Screenshot grounding data:
____

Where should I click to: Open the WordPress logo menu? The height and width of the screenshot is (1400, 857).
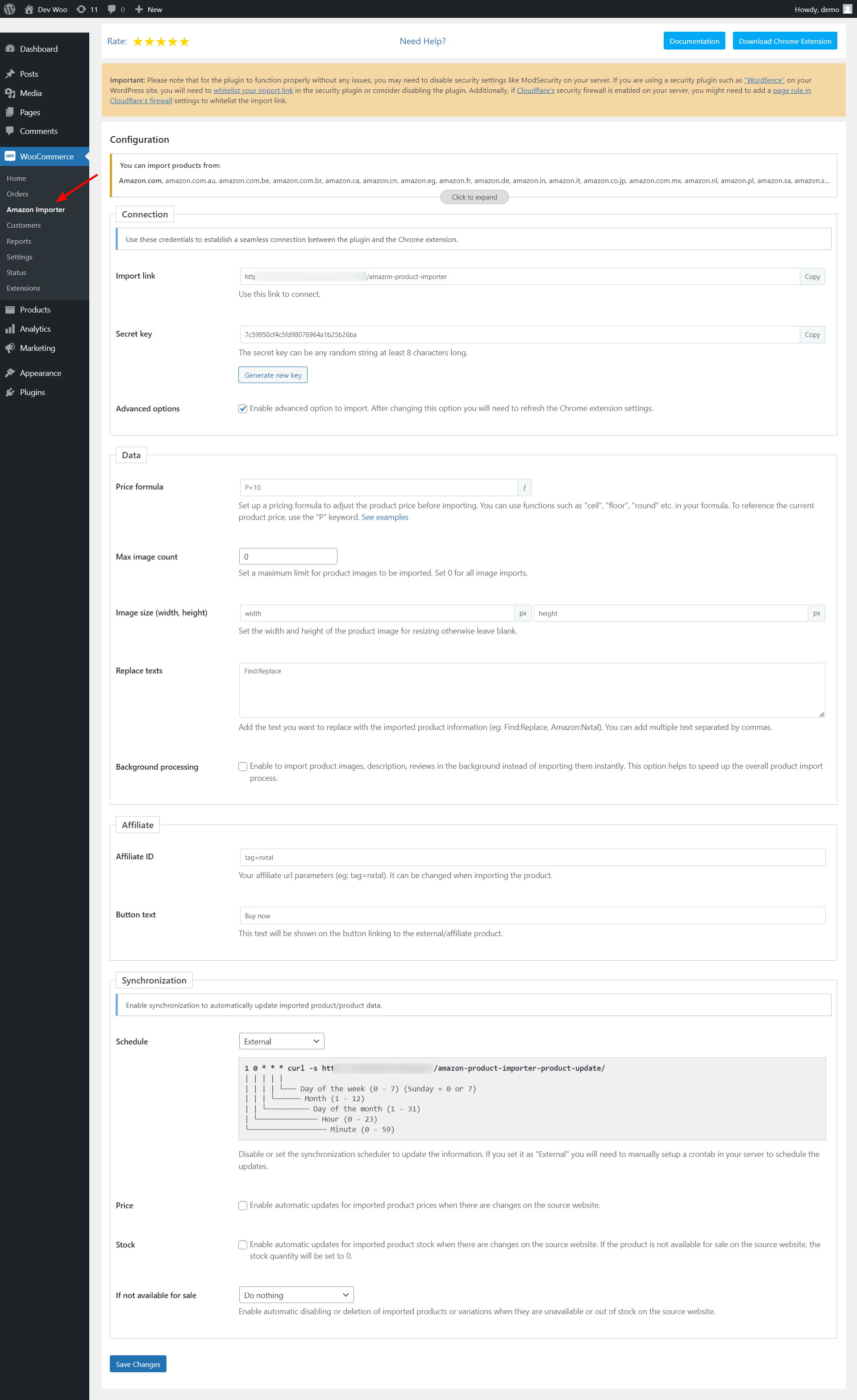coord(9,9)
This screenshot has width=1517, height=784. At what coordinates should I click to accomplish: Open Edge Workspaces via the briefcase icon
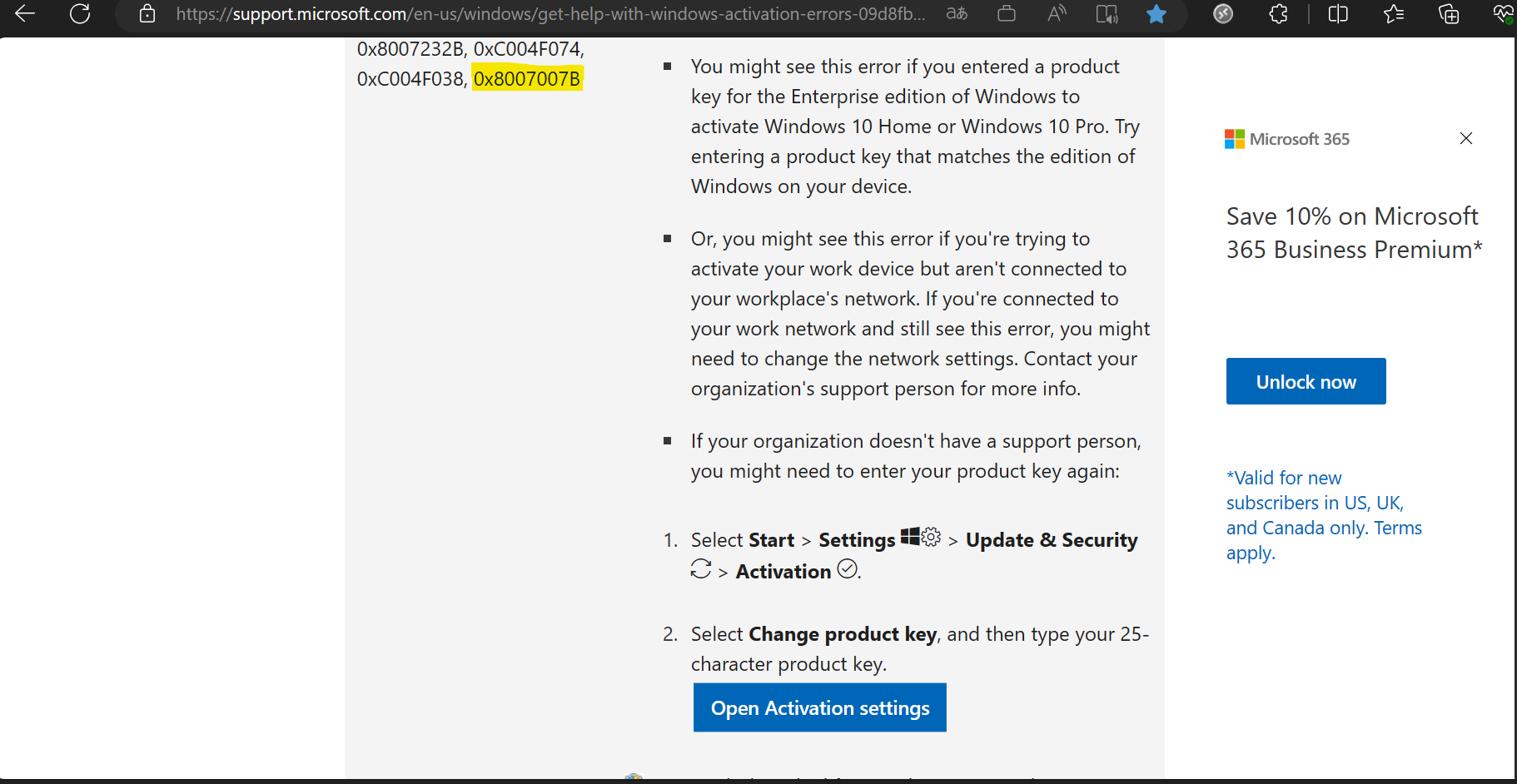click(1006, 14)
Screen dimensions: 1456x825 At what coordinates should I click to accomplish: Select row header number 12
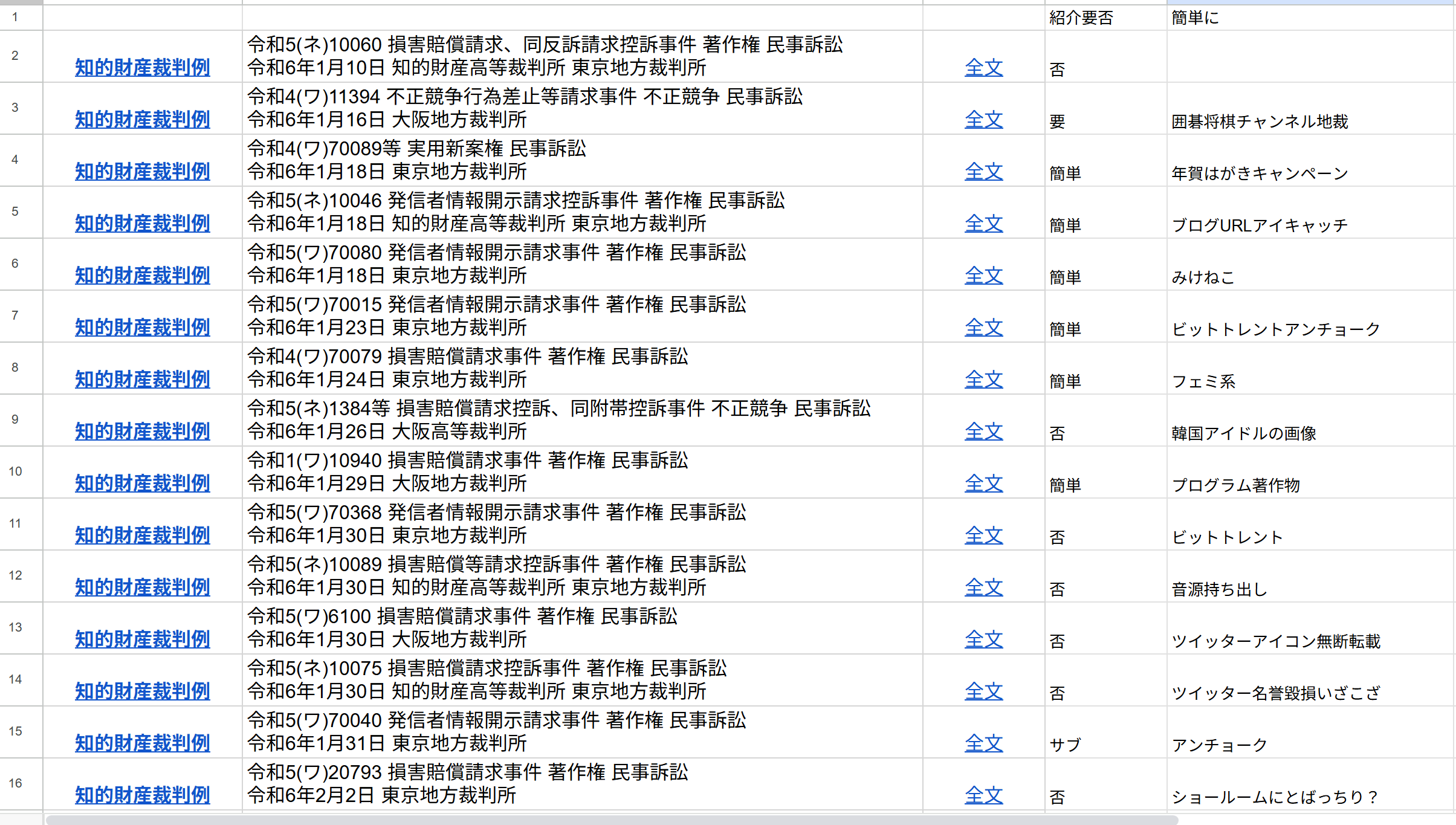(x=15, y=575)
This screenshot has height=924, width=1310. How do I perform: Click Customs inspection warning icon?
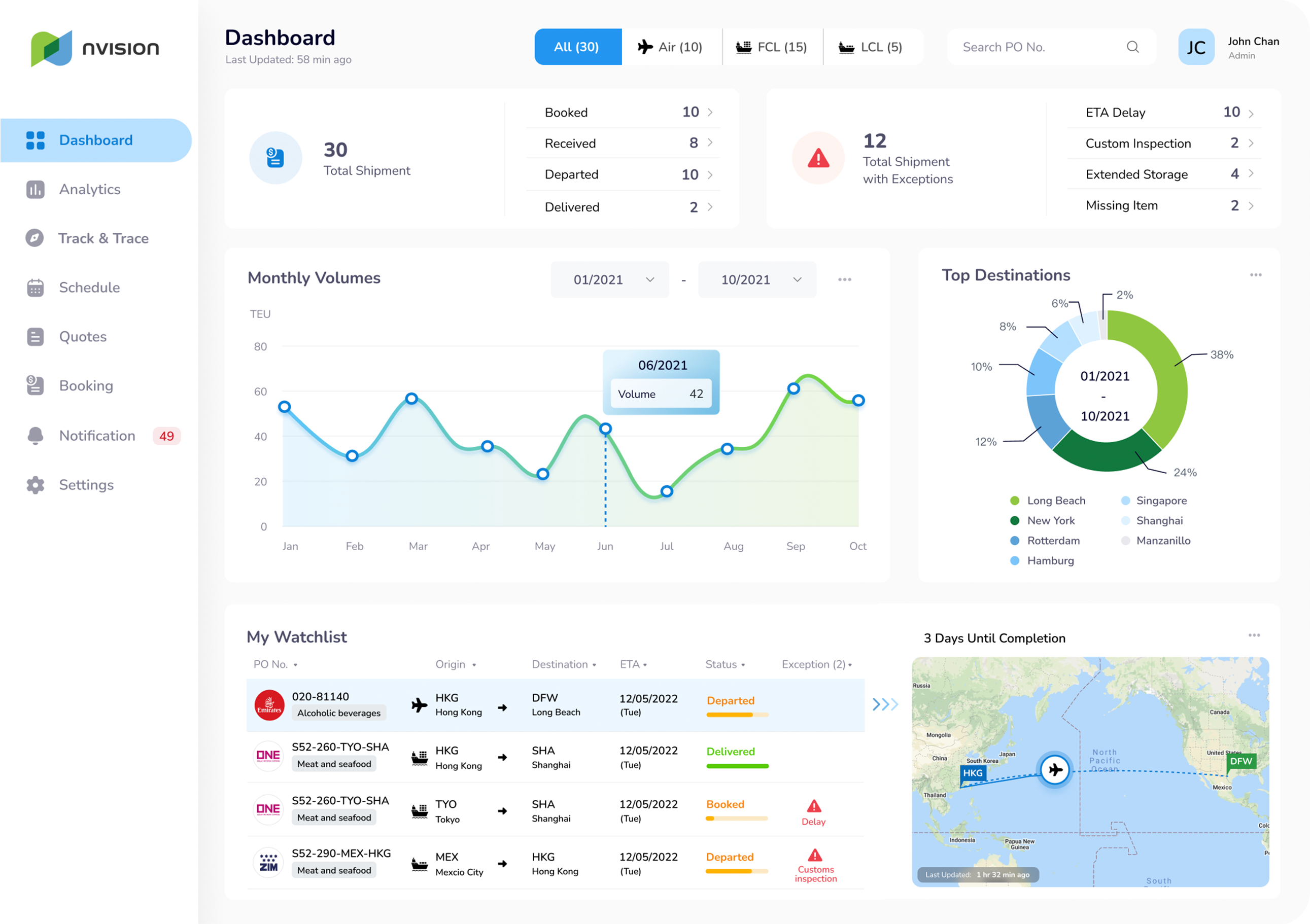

____

■ TRY IT:
Exact reproduction of the entries above is what's needed; images stay out.

■ RESPONSE:
Where should I click to: Open the WordPress logo menu? The height and width of the screenshot is (1400, 857).
coord(9,9)
This screenshot has width=1517, height=784. At what coordinates should I click to accomplish: Open Edge Workspaces via the briefcase icon
click(1006, 14)
Screen dimensions: 1456x825 At what coordinates should I click to accomplish: Select row header number 12
(x=15, y=575)
This screenshot has height=924, width=1310. How do I perform: Click Customs inspection warning icon?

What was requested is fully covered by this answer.